Yesterday on the walk home from the office, my office, which bears an uncanny resemblance to The Office, I had the iPod blaring and not a care in the world. So carefree was I that at some point on the homeward trail I lost all sense of time and place and found myself belting Bruce Springsteen’s Prove It All Night as I powered up the hill toward Erskineville Road, proving nothing really except that I can walk and sing simultaneously. In an ever-so-slight embarrassment, some guy at the lights made some comment I couldn’t quite catch and I quickly realised that I’d been putting on an impromptu neighbourhood concert. Prove It All Night? Really? I should have known that one would get out of hand. Went home pretty red-faced and forgot about it. Until the lights guy revealed himself today at work.

Co-worker: “You know Emma, that was some pretty good singing on the street yesterday…”
Me: “Oh dear…” (Note to self: when you think you might be singing in public without realising and in the presence of co-workers, try to choose something less primal)

Baby, tie your hair back in a long white bow /Meet me in the fields out behind the dynamo

I have theory about singing and fucking but I’m not going to write it here. It’s something I only share with other singers. Email me if you really want to know. I might tell you. But I probably won’t. And that ends this week’s confession. Now, to this week’s radio program.

In The Pines tonight was a much more wholesome affair than my opening paragraphs might suggest. I was joined in the studio by Adam Gibson from Sydney band, The Aerial Maps. The band blends indie folk instrumentation with spoken word poetry.
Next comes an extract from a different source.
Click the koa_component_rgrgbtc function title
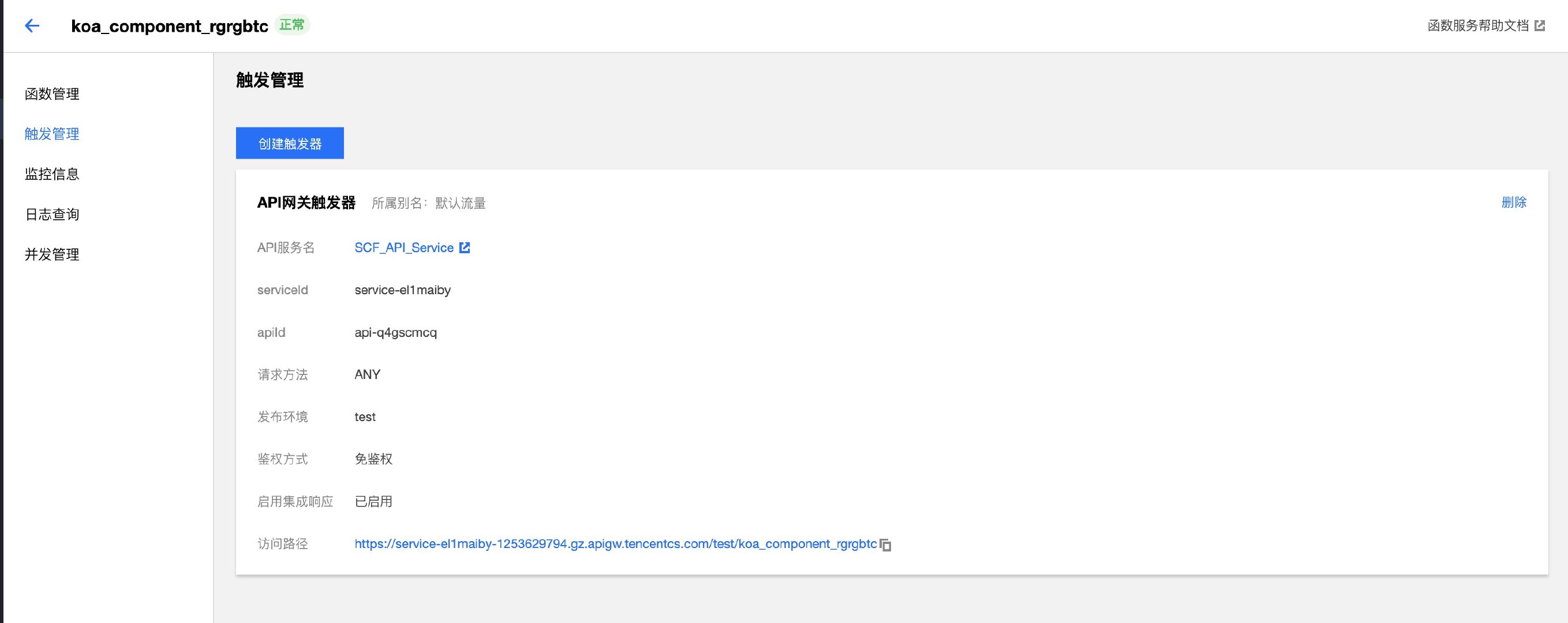1568x623 pixels. (x=170, y=26)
It’s a unique sound that recalls themes of classic Australian bands like The Triffids and Weddings Parties Anything, except that the extended use of poetry lends the songs a more narrative impulse. If you caught the interview and you liked it, be sure to catch The Aerial Maps this Saturday night at The Basement in Circular Quay for the Popboomerang Records label night. They will be playing alongside The Bon Scotts, Russell Crawford and more.

ALSO ON TONIGHT’S PINES

I resisted the urge to play two tracks from the new Emmylou Harris album and instead opted to go with the title track ‘Hard Bargain’, which was penned by the criminally under-rated Ron Sexsmith and originally released on his 2004 album Retriever. Once again, Harris has proved herself to be a masterful interpreter of song, bringing her trademark ache and subtle genius to every phrase. If you are wondering what I’m getting at here, get the album and listen closely for the variations on the way ‘hard bargain’ is sung and you’re more than half way there. Because it’s so new, the song isn’t on youtube for me to share, so I guess the blog is going to for the two-song option tonight.
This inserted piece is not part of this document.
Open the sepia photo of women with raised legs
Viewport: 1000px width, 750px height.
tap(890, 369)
Here is Hard Bargain performed at the Bowery Ballroom in New York last week:

And here is ‘Darling Kate’, the beautiful tribute Emmylou penned in honour of her friend and collaborator Kate McGarrigle, which also features on the album:

After seeing Emmylou Harris in Sydney earlier this year at the State Theatre and reviewing the show for FBi, I feel like I might have used up all the adjectives I could possibly adorn her with so I will restrain myself from writing anymore here. At least for this week. If you caught those January shows and you want to relive it, or if you’re the self-punishing ‘what have I missed?!’ kind, the review is on The Flog.

Other highlights from tonight’s show included new music from Grey Reverend (Brooklyn), Anabelle Kay (Oklahoma via the Central Coast!) and Alela Diane & Wild Divine (Portland).

And as promised last week, we heard more from two of this year’s stand-out releases, Steve Earle’s I’ll Never Get Out Of This World Alive and Bill Callahan’s Apocalypse.

Last but not least, since Mother’s Day is just around the corner, I managed to sneak in the Paul Kelly classic ‘When I First Met Your Ma’ to close the show:

It worked on two equally pleasing levels for me: perfectly timed cheesy gesture and also, PK happens to be my Ma’s favourite singer. But more on that later. I hope you’re getting your parental music this Hallmark holiday.